Two conditions where ammonia toxicity drives significant disease burden are urea cycle disorders and hepatic encephalopathy.
Urea Cycle Disorders
Urea cycle disorders (UCDs) are inherited genetic conditions that affect the body’s ability to remove toxic ammonia from the blood. The urea cycle operates in the liver and converts ammonia into urea, which can be safely eliminated. When one of the enzymes or transporters in this pathway is deficient or missing, ammonia accumulates to dangerous levels. There are as many as ~6,500 patients in the U.S. living with UCD today and approximately ~8,000 patients in the EU.
Many UCD patients require strict low-protein diets in combination with nitrogen scavengers. These medications can cause unpleasant side effects, including poor palatability, body odor, and gastrointestinal issues. Some formulations require dosing as many as 40 tablets per day, creating a significant treatment burden. Despite these challenges, strict adherence to these regimens is necessary to reduce the risk of hyperammonemic crises (HACs), a persistent and dangerous threat that can result in severe and permanent neurological symptoms, coma, and death.
Hepatic Encephalopathy
Hepatic encephalopathy (HE) is a neuropsychiatric complication of liver disease characterized by cognitive dysfunction and altered consciousness. HE is primarily caused by the body’s inability to detoxify ammonia. This leads to ammonia accumulating in the bloodstream and crossing the blood-brain barrier, causing brain dysfunction that ranges from subtle cognitive impairment to severe confusion and coma, significantly impacting patients' quality of life. Medical records indicate that over 300,000 patients are treated for HE in the U.S. Current treatments focus on reducing ammonia production and promoting its excretion via the gut. However, these regimens are often poorly tolerated, have little to no impact on blood ammonia levels, and many patients suffer from recurrent episodes.

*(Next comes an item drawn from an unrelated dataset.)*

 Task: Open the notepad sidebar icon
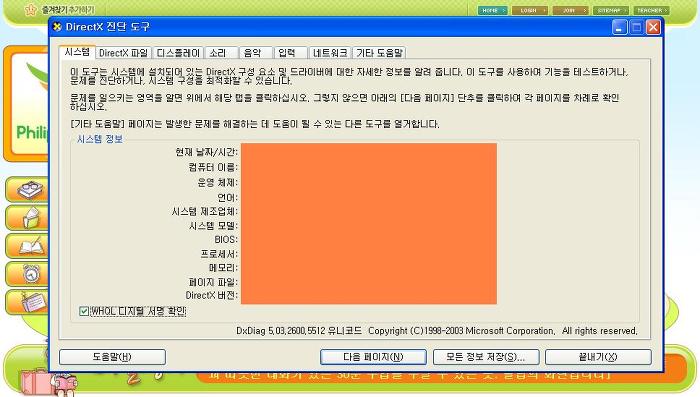(33, 302)
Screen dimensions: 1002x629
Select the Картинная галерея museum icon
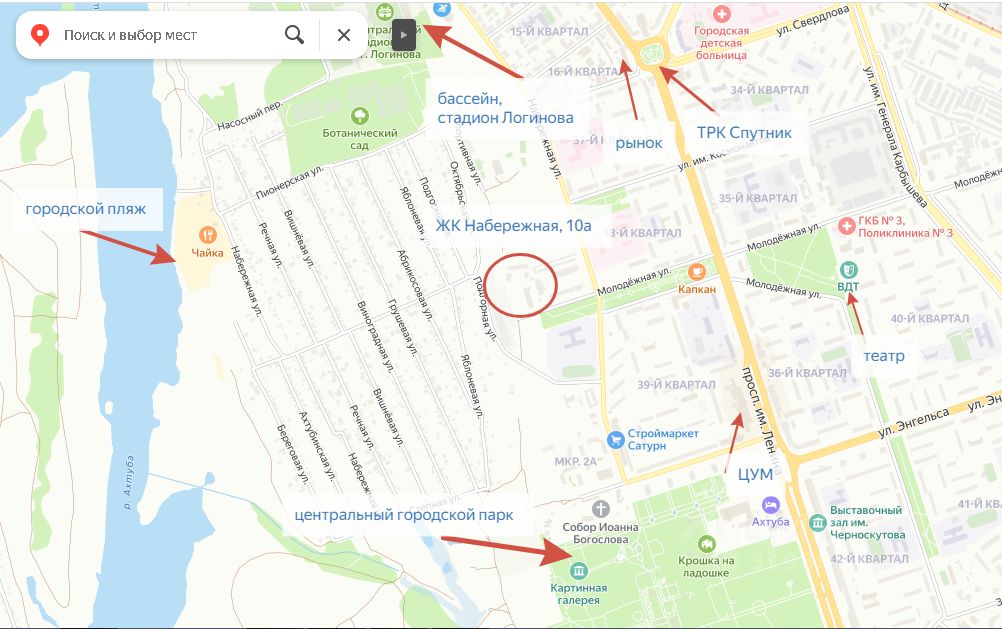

Our Ammonia Lowering Approach: KRRO-121
KRRO-121 is a GalNAc-conjugated oligonucleotide designed to edit RNA in the liver to create a de novo protein variant that increases ammonia clearance capacity. Our preclinical data suggests that KRRO-121 has the potential to be a pan-UCD treatment capable of controlling ammonia levels, enabling diet liberalization and scavenger withdrawal while reducing the frequency of HACs. For HE patients, enhanced ammonia control also has the potential to reduce the risk of recurrent HE episodes. KRRO-121 may offer infrequent subcutaneous dosing, a significant improvement in patient convenience over currently available treatment options that require multiple daily doses. KRRO-121 has the potential to be a differentiated, disease-modifying therapy for both UCD and HE, addressing the fundamental challenge of hyperammonemia.